• _What you need to do_: Copy the lines of the listing below word for word, beginning with the line that contains "Select the White" and ending with the line that contains "Looking at the screenshot, I should point(521,151).", including both of those lines.

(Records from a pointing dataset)
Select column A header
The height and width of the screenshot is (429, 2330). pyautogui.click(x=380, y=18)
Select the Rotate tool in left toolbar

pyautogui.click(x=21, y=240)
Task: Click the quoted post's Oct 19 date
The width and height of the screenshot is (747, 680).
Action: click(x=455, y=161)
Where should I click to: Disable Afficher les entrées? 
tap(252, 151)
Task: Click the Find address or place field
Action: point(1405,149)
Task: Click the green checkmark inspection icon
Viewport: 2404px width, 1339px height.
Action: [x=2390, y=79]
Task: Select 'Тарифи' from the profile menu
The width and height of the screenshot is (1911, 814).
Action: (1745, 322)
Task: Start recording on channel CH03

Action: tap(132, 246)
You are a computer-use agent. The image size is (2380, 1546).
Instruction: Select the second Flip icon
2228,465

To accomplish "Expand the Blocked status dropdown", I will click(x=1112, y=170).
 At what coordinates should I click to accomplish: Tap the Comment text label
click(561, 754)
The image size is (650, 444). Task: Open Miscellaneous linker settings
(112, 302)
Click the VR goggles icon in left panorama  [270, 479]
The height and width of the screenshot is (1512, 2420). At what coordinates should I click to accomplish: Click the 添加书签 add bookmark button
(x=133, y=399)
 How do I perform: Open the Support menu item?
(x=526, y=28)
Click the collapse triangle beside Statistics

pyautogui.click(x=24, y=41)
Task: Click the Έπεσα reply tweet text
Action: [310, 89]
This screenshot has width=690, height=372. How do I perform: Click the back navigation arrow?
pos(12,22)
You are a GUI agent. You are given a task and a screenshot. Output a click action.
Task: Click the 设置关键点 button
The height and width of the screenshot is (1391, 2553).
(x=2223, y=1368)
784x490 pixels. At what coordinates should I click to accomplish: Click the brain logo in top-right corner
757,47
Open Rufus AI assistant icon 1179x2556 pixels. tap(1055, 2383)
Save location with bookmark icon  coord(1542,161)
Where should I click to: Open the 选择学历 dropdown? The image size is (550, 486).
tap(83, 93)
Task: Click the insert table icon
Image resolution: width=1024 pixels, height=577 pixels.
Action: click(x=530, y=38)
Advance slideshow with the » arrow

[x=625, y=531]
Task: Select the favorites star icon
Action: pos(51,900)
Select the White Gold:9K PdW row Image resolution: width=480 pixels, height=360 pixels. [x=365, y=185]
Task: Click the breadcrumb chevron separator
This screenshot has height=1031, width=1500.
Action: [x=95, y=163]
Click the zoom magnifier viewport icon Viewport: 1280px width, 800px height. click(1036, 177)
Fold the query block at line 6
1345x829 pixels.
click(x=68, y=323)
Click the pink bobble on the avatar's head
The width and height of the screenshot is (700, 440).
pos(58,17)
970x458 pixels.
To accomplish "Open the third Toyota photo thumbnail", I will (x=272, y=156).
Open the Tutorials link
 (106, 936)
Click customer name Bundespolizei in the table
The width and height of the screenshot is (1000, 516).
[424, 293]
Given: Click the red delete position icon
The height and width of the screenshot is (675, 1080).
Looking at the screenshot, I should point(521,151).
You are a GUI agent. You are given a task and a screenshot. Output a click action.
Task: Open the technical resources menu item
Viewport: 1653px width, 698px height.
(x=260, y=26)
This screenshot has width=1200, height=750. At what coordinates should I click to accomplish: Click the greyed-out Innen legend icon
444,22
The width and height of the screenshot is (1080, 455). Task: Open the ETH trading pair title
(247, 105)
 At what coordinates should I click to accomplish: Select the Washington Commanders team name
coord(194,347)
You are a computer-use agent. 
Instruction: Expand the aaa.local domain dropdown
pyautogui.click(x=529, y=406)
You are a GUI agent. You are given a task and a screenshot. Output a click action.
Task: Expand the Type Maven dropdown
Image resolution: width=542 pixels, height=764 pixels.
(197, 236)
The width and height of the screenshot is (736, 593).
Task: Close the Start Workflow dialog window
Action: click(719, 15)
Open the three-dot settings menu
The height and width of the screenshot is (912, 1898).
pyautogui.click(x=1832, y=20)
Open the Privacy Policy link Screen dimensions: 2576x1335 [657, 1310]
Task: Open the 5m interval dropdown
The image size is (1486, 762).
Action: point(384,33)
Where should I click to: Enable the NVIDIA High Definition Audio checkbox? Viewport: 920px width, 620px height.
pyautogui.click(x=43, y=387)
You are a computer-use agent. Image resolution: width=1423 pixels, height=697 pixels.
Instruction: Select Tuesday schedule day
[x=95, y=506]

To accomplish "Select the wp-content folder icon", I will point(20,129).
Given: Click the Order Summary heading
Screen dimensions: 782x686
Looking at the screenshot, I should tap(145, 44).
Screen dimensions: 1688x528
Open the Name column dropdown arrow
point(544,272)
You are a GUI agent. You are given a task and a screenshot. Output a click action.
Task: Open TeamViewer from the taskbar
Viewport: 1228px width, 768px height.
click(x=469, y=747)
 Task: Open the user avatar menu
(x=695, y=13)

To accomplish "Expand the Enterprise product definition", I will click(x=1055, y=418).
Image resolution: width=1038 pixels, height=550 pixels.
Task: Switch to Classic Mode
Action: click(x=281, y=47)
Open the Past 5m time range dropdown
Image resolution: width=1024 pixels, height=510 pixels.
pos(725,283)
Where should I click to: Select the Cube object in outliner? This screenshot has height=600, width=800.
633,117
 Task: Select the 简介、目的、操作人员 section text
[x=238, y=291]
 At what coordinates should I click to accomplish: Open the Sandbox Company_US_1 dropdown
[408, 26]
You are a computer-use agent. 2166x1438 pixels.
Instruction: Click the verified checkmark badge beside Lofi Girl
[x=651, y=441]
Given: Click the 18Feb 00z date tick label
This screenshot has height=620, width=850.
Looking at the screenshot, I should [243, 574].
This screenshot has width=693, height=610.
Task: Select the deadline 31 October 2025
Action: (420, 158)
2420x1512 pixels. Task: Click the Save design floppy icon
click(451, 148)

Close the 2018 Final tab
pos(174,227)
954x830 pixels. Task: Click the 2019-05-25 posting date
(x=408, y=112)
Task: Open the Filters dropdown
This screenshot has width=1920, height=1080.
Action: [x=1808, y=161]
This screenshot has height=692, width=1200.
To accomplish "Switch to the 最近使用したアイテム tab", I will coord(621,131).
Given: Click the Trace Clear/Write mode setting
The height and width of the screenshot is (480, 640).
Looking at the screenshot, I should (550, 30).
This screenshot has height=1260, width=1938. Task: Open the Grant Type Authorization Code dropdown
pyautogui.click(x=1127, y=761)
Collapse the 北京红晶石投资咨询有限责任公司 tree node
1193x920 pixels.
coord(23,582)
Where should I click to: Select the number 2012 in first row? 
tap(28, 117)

• _Worked solution_:
Select the White Gold:9K PdW row Image resolution: width=480 pixels, height=360 pixels. [x=365, y=185]
Task: Click the breadcrumb chevron separator
This screenshot has height=1031, width=1500.
Action: [x=95, y=163]
Click the zoom magnifier viewport icon Viewport: 1280px width, 800px height. click(1036, 177)
Fold the query block at line 6
1345x829 pixels.
click(x=68, y=323)
Click the pink bobble on the avatar's head
The width and height of the screenshot is (700, 440).
pos(58,17)
970x458 pixels.
To accomplish "Open the third Toyota photo thumbnail", I will (x=272, y=156).
Open the Tutorials link
 (106, 936)
Click customer name Bundespolizei in the table
The width and height of the screenshot is (1000, 516).
[424, 293]
Given: Click the red delete position icon
The height and width of the screenshot is (675, 1080).
Looking at the screenshot, I should point(521,151).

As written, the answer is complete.